February 9, 2022, 2:00 pm to 3:15 pm

Registration link for Zoom in text

Photo of Daniel Heath Justice

Schedule: 

2:00 pm Business Meeting
2:15pm Guest Speaker Daniel Heath Justice
3:00pm Q&A
3:15pm End of meeting

Daniel Heath Justice (O.C., FRSC) is a Cherokee Nation citizen raised in the Ute homelands near Pikes Peak, Colorado. He is Professor of Critical Indigenous Studies and English at UBC. His books include Our Fire Survives the Storm: A Cherokee Literary History (2006), Why Indigenous Literatures Matter (2018), and the animal cultural histories Badger (2014) and Raccoon (2021). He is also co-editor of the Oxford Handbook of Indigenous American Literatures with James H. Cox (2014) and the forthcoming Allotment Stories with Ojibwe historian Jean M. O’Brien (March 2022).

"Land Back and the Legacies of Allotment: Settler Privatization Schemes and the Restoration of Indigenous Land Relations"

The US Supreme Court’s 2020 decision, McGirt v. Oklahoma, begins with this memorable line: “On the far end of the Trail of Tears was a promise.”

That was a promise that, after the US forcibly relocated them from their southeastern homeland to what is now Oklahoma in the early nineteenth century, the Muscogee (Creek) people hold those lands forever, a promise echoed in the US government’s agreements with the Cherokee, Choctaw, Seminole, and Chickasaw Nations. By the end of that century, the US moved to destroy tribal sovereignty and territorial autonomy through privatization legislation to accelerate assimilation and expand white access to Indigenous lands and resources. As a result of various allotment policies and the accompanying theft and corruption, Indigenous nations in what is currently the US lost roughly 2/3 of their 1880 land base (or around 100 million acres).

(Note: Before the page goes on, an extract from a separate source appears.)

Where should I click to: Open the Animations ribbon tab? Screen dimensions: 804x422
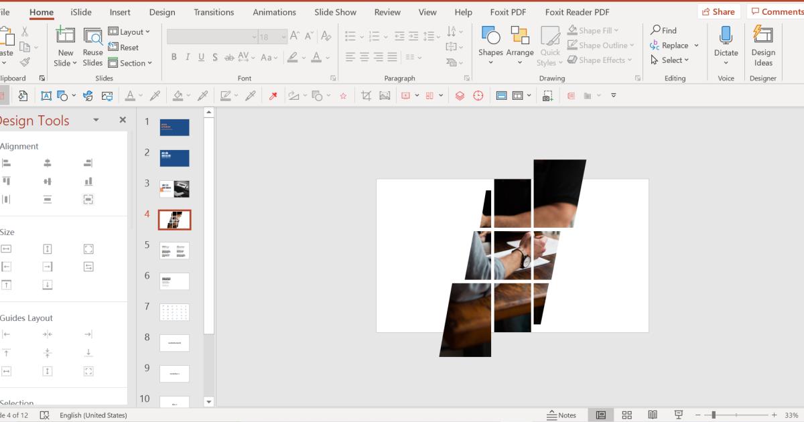[274, 12]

The 2020 McGirt decision found that Congress had not, in fact, dismantled the reservation boundaries of the Muscogee Nation, and subsequent court decisions have upheld the continuity of reservation boundaries for other tribes in Oklahoma, but conflicts with the state over its authority and resource claims continue. This presentation will offer a short history of allotment and other global settler privatization schemes and discuss the author's forthcoming co-edited collection, Allotment Stories: Indigenous Land Relations under Settler Siege, which grounds analysis of privatization in the wake of McGirt within Indigenous response, resistance, and resurgence.